Friendly and sweet, the Pinskys slip from the down-home tone when talking of their art. They know what they're doing and they've done a lot of it. Huge church windows and massive eight-foot pineapple images have come out of their large, glass-filled studio, the Glass Orchid Studio.

"Never step back in a glass studio," Ken said casually as one of us backed into a pile of stacked glass. He enthused about each piece of glass, holding several up to the light to show us their beauty. He has to love them--one church's windows had 1,200 pieces and 47 shades of color.

The same family scene greeted us at woodworker Paul Kasprzycki's Haiku home. Kasprzycki, his wife and daughter have only lived on land the past 18 months. Before that they lived on a boat Paul built. He learned woodworking by making boats--hundreds of small ones and half a dozen large ones. Now he makes furniture and art pieces.

Watercolorist David Ridgeway also lived on a boat, but in the Caribbean. Maui has him landlocked now, because "this is where I found inspiration," he says. "I started painting every day when I got here."

Still, much of his work is influenced by the water. He paints boats and pools and ocean scenes.

Silk clothing designer Diane Epstein paints abstract designs on expensive crepe de Chine silk.

Learn to Concentrate

"The whole thing is fraught with peril," she said in her fast-paced, bubbly New York style. "If the dye or the wax splashes, there's no way to take it out of the fabric. I have learned precise concentration."

She paints every piece of fabric by hand, then hires someone to sew scarfs and blouses. What she does is a form of batik, but done with cleaner, more sophisticated lines.

By day's end we bug-eyed tourists had been through an academy of art. That's the purpose--exposure to several media, each one explained by a Maui expert.

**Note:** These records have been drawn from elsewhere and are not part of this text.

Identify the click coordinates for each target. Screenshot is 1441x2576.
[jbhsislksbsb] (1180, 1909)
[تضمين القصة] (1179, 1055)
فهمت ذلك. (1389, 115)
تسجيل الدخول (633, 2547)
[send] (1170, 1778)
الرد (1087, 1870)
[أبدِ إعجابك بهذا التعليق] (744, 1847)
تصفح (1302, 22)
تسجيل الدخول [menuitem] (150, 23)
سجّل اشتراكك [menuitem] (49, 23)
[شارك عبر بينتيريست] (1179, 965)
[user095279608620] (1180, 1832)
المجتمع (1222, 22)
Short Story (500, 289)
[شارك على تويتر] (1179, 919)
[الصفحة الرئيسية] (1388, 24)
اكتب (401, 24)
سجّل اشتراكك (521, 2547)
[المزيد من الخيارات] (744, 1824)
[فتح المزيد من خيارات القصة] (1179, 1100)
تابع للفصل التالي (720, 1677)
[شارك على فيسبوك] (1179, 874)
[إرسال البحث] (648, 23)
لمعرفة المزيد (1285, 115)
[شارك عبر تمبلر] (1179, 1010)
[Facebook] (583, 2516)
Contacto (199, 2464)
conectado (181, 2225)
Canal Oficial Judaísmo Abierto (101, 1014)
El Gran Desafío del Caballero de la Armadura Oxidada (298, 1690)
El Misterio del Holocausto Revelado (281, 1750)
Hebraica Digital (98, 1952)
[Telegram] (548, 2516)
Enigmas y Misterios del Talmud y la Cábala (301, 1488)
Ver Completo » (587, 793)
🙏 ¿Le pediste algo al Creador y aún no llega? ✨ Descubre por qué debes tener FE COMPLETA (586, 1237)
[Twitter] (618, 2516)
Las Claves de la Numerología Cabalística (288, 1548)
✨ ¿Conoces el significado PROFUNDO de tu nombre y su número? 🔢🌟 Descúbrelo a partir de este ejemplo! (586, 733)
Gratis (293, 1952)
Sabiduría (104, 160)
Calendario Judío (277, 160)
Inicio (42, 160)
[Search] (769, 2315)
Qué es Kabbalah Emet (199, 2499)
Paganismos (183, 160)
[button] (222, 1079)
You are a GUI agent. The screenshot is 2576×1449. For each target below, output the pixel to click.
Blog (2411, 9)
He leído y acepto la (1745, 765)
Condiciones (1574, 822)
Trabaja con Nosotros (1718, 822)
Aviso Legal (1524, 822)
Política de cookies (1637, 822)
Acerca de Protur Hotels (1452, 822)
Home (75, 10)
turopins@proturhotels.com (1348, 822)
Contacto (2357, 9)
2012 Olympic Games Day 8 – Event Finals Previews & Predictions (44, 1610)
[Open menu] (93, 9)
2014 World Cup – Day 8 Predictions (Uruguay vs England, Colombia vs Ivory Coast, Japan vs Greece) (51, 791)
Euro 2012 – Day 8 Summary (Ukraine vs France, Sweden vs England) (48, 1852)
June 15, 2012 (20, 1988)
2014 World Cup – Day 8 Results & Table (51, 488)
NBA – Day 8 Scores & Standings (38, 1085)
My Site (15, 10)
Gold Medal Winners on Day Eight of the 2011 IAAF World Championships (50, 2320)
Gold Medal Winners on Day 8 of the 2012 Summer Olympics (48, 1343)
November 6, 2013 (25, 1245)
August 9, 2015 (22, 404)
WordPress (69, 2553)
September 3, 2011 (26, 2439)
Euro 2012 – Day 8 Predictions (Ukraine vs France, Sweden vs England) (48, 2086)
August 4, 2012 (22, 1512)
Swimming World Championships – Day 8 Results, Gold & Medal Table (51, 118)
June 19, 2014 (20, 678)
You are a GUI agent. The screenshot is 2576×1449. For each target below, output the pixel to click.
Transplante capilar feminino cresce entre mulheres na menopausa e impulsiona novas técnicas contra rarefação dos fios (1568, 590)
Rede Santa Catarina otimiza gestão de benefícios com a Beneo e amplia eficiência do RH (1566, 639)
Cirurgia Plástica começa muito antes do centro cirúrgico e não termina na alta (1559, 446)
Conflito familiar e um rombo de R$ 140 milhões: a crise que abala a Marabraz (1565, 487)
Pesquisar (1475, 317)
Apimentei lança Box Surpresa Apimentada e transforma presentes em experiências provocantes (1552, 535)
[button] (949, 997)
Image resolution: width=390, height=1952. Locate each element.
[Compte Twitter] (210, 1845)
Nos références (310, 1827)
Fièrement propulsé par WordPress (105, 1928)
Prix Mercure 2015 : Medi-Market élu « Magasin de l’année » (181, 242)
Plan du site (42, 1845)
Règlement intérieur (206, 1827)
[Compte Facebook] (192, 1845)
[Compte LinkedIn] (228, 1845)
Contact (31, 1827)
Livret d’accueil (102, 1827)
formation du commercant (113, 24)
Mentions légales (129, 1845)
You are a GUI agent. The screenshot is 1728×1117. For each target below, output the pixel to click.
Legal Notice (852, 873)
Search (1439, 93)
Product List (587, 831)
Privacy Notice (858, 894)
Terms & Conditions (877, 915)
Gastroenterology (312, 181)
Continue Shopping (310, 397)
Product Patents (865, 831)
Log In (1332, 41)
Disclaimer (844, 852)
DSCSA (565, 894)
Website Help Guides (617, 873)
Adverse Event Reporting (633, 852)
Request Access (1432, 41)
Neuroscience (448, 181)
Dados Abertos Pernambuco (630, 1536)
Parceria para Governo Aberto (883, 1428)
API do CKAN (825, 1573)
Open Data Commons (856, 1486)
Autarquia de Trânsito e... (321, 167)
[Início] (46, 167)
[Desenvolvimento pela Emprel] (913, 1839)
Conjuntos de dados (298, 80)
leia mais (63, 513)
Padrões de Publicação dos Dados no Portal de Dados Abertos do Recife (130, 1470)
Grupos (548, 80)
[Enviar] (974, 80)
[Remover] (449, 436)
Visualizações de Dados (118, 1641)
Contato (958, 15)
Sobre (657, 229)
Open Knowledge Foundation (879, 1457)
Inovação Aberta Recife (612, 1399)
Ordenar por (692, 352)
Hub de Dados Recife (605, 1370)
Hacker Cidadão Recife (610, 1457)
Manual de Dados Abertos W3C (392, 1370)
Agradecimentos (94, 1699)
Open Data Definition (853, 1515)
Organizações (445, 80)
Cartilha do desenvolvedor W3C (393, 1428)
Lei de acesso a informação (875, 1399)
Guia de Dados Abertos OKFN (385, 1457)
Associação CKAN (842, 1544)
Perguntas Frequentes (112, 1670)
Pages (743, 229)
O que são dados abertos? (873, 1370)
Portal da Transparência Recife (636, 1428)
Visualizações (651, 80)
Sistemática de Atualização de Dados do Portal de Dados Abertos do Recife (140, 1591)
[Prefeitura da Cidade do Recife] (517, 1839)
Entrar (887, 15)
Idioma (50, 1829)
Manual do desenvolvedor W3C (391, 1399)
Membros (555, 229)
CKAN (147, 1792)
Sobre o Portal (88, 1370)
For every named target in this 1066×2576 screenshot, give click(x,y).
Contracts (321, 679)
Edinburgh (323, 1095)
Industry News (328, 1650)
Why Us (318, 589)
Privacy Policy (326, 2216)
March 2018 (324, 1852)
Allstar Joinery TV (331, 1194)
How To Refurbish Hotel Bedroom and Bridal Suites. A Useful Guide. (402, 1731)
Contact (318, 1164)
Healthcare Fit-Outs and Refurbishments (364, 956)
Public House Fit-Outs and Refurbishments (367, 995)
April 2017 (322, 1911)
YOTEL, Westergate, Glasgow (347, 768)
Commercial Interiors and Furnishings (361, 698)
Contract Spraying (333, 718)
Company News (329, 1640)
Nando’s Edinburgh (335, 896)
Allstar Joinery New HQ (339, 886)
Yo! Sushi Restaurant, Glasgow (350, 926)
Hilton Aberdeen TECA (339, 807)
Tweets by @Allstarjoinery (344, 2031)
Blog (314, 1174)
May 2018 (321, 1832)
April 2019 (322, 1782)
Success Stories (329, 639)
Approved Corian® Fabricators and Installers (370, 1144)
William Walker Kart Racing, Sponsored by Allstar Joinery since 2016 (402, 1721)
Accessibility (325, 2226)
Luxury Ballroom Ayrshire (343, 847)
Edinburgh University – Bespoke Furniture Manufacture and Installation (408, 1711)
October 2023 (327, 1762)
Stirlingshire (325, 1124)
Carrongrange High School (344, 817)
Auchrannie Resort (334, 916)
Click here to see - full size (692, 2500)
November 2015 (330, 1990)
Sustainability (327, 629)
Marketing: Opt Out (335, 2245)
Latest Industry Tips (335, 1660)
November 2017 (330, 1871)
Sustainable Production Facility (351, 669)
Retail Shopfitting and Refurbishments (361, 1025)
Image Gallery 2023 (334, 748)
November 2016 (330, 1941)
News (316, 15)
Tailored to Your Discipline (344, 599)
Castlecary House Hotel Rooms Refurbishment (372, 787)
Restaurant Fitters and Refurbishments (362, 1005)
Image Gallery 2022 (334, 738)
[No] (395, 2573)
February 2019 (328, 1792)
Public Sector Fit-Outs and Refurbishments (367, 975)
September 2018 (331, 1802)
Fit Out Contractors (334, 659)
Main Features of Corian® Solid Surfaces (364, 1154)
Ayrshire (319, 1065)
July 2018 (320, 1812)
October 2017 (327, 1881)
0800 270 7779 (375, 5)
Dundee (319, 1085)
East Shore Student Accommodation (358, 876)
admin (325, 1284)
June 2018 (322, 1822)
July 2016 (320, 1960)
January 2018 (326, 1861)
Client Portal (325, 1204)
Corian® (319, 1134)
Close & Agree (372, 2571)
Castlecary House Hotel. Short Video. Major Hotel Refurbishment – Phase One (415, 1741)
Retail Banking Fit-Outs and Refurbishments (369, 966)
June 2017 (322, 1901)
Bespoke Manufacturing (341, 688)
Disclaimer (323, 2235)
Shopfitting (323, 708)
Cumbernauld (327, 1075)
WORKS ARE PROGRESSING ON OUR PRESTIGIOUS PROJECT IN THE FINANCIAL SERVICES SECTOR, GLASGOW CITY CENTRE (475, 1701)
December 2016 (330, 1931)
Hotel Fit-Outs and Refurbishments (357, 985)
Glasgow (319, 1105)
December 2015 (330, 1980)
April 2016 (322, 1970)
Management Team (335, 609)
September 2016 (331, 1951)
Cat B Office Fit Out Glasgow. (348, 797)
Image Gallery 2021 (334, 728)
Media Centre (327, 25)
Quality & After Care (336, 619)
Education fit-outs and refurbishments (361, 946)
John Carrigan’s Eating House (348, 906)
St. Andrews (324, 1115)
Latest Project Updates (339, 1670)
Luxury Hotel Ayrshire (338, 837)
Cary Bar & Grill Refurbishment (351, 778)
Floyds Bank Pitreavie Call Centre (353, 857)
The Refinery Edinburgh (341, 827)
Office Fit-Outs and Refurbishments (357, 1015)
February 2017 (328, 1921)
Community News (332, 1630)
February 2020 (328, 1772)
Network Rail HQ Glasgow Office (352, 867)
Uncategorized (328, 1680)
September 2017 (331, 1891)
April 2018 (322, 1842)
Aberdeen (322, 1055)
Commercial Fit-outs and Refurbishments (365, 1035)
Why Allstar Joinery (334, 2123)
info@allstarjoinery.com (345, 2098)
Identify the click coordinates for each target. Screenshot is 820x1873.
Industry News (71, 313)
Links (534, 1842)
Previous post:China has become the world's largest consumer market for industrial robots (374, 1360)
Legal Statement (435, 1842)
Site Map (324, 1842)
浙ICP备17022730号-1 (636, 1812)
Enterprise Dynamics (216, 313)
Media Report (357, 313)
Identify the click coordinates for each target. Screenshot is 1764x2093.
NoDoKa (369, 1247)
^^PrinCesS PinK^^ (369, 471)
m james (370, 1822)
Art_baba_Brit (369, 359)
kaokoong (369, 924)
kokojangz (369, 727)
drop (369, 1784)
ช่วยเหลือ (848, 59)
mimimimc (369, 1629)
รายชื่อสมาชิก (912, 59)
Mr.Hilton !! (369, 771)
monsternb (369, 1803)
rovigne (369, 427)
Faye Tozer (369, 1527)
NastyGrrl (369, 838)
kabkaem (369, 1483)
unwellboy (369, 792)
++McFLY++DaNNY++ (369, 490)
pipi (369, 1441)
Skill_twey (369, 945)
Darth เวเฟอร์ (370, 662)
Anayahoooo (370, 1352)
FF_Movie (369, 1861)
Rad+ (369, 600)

Genesis of the art tour began with a book put out by Judy Ivec's partner, Barbara Glassman. The book, "Maui Art and Creative People," features 50 artists and is in its second edition with 13,000 copies printed. To Glassman, an enthusiastic, can-do woman, the tour seemed a natural epilogue to the book. Only artists included in the book are on the tours.

The day-long event costs $150. That includes visits with at least four artists, a caviar and wine lunch (elegantly catered on a beach) and an end-of-day relaxation at a Haiku farm (hot tub available).